Até os treze anos o contador de histórias seguia o que parecia ser seu destino. Aos seis anos foi levado pela mãe para a Febem, com o sonho de ver o filho formado; em meio as constantes fugas o menino aprendeu a roubar, usar drogas e a definir um futuro tristemente constante. A grande mudança na vida de Roberto foi a pedagoga francesa Margherit (Maria de Medeiros) que enxergou o óbvio: um ser humano de apenas treze anos não pode ser irrecuperável, salvo se ninguém fizer nada para mudar essa classificação.

Margherit era uma profissional, mas nem por isso deixou de passar grandes dificuldades no processo de recuperação de Roberto, que passou por etapas importantes desde o simples ato de olhar para frente – coibido em instituições para menores, onde estes são obrigados a olhar para baixo na presença de um agente – até a alfabetização e o ensino da língua francesa.

A história é muito bem contada no filme, de forma que seus detalhes devem ser conferidos na telona. Cabe neste espaço pensar que ela é uma exceção extrema no Brasil. Em meio a tantos internos que a Febem ou instituições semelhantes recebem, o número de “robertos” auxiliados por “margherites” tendem a zero. Isso não seria preocupante, pois a tutela dos menores deveria ficar a cargo das instituições, entretanto, não bastasse o fato desta tutela não proporcionar um futuro digno, ainda tem o efeito contrário, ou seja, em meio a surras e maus tratos os menores aprendem a não confiar nas pessoas e a viverem em um mundo onde o mais bem adaptado sobrevive, às margens da sociedade. Esta adaptação costuma vir em forma de roubos e uma série de outros delitos.

INFORMAÇÕES DADAS:
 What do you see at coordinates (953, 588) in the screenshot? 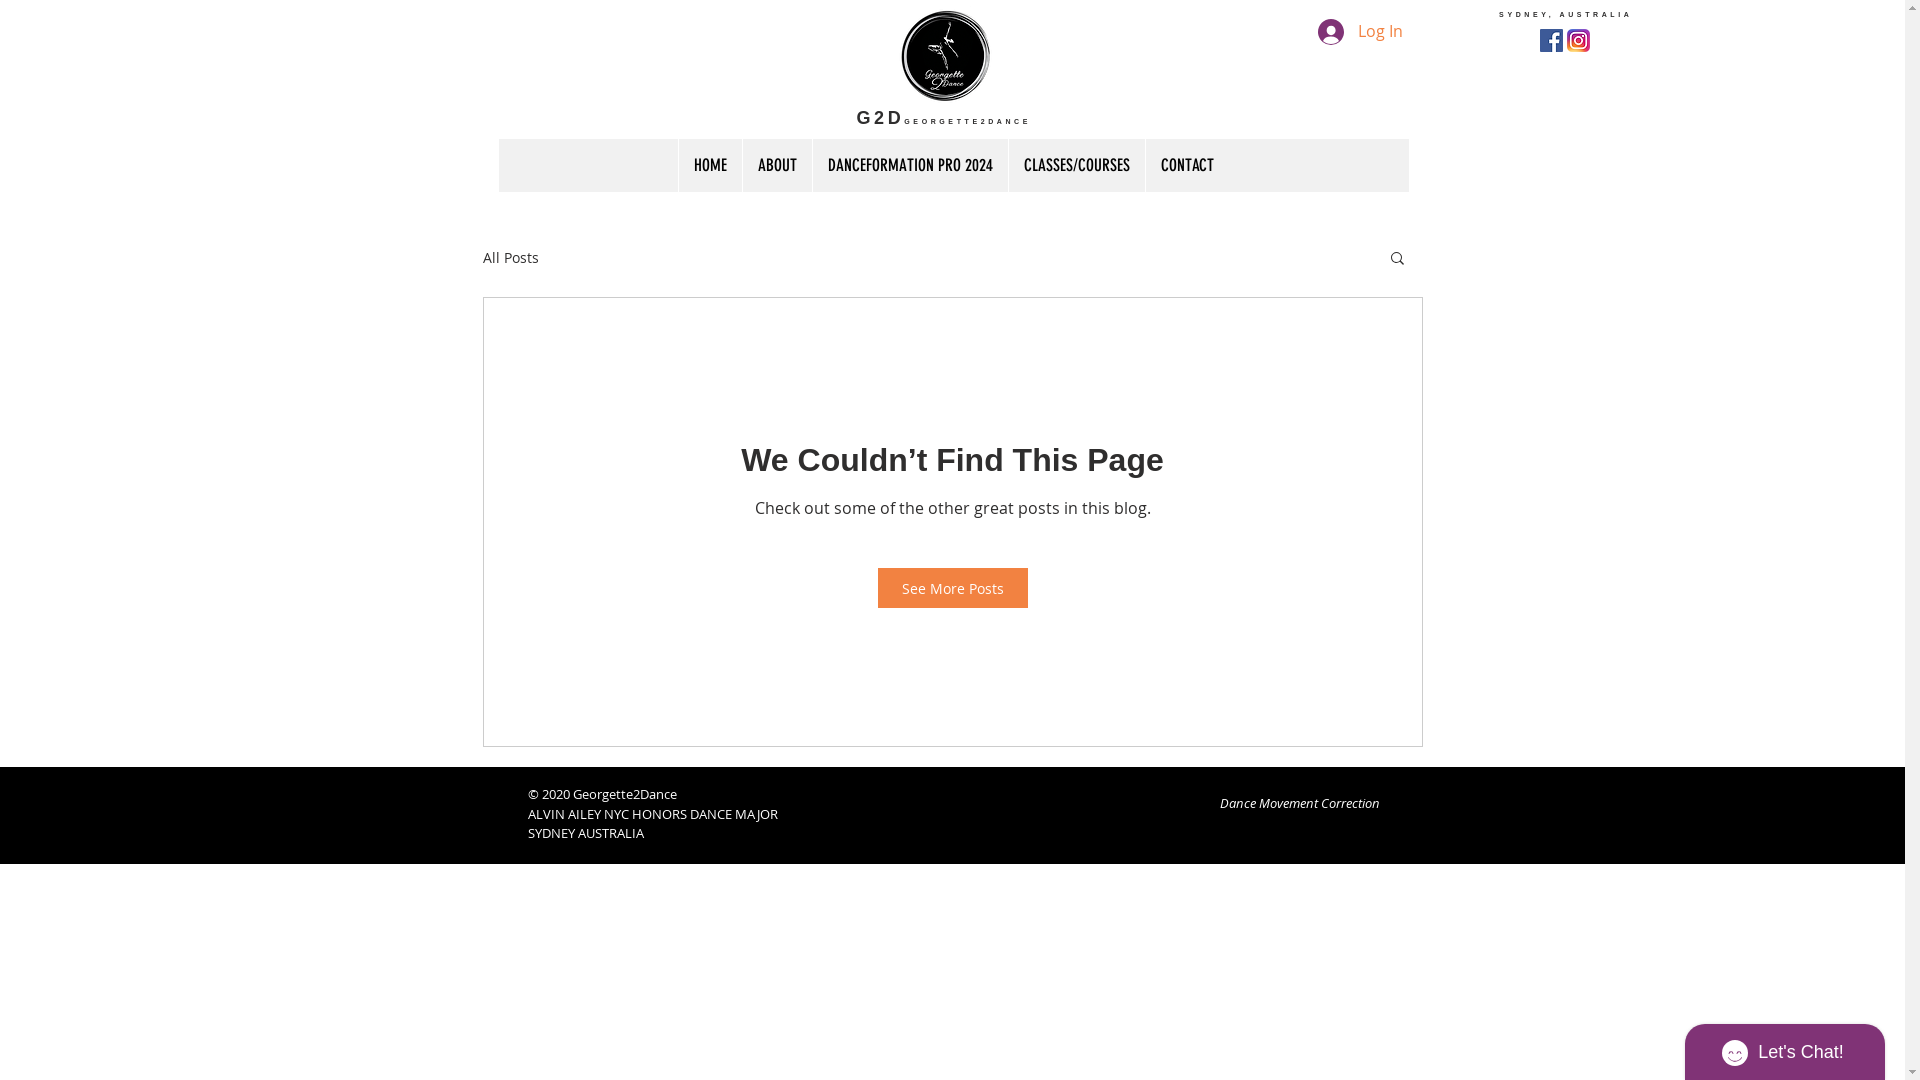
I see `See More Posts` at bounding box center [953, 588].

PEDIDOS:
[a] Repita o trecho do texto sobre o filme que começa nas palavras "Até os treze" e vai até "mudar essa classificação.", sem mudar nada.
[b] No texto sobre o filme, com que idade Roberto foi levado pela mãe para a Febem?
[c] Retome o texto sobre o filme e continue a partir do ponto em que ele para.

RESULTADOS DAS TAREFAS:
[a]
Até os treze anos o contador de histórias seguia o que parecia ser seu destino. Aos seis anos foi levado pela mãe para a Febem, com o sonho de ver o filho formado; em meio as constantes fugas o menino aprendeu a roubar, usar drogas e a definir um futuro tristemente constante. A grande mudança na vida de Roberto foi a pedagoga francesa Margherit (Maria de Medeiros) que enxergou o óbvio: um ser humano de apenas treze anos não pode ser irrecuperável, salvo se ninguém fizer nada para mudar essa classificação.

[b] Aos seis anos.

[c]
No filme, após uma série de atitudes condenáveis e propositais para provocar Margherit, o menino fecha os olhos e espera por um tapa – que não vem. Essa simples cena pode retratar nosso país e seus menores abandonados. Após atitudes evidentemente condenáveis como instituições falidas que anulam o futuro de tantos jovens, o estado fecha os olhos por indiferença, mas aqui o tapa vem. Seja pela violência direta de quem aprende cedo que a violência é o único caminho (pois ainda que não seja eles não têm exemplos contrários); seja por histórias como a de Roberto, que nos acerta com a prova de que com atenção e cuidados todos podem explorar seus potenciais ao invés de serem condenados à marginalidade.

Essa história emocionante, que pode servir de exemplo sob vários aspectos, pode também ser uma ótima provocação aos que acreditam que certas atitudes ou condições sociais são inevitáveis e até mesmo responsabilidade dos que estão excluídos da sociedade. Sem querer defender, aceitar ou tolerar a violência, insisto aqui que a vida de Roberto Carlos Ramos mostra muito bem dois extremos. Na Febem, imerso na violência física e psicológica, o menino tinha um comportamento de acordo com a forma que era tratado. Com o apoio de Margherit o árduo trabalho de ambos deu frutos, e um desses frutos é a evidência de que as pessoas – independente de origem, classe ou qualquer outro fator – podem chegar a uma vida digna em sociedade.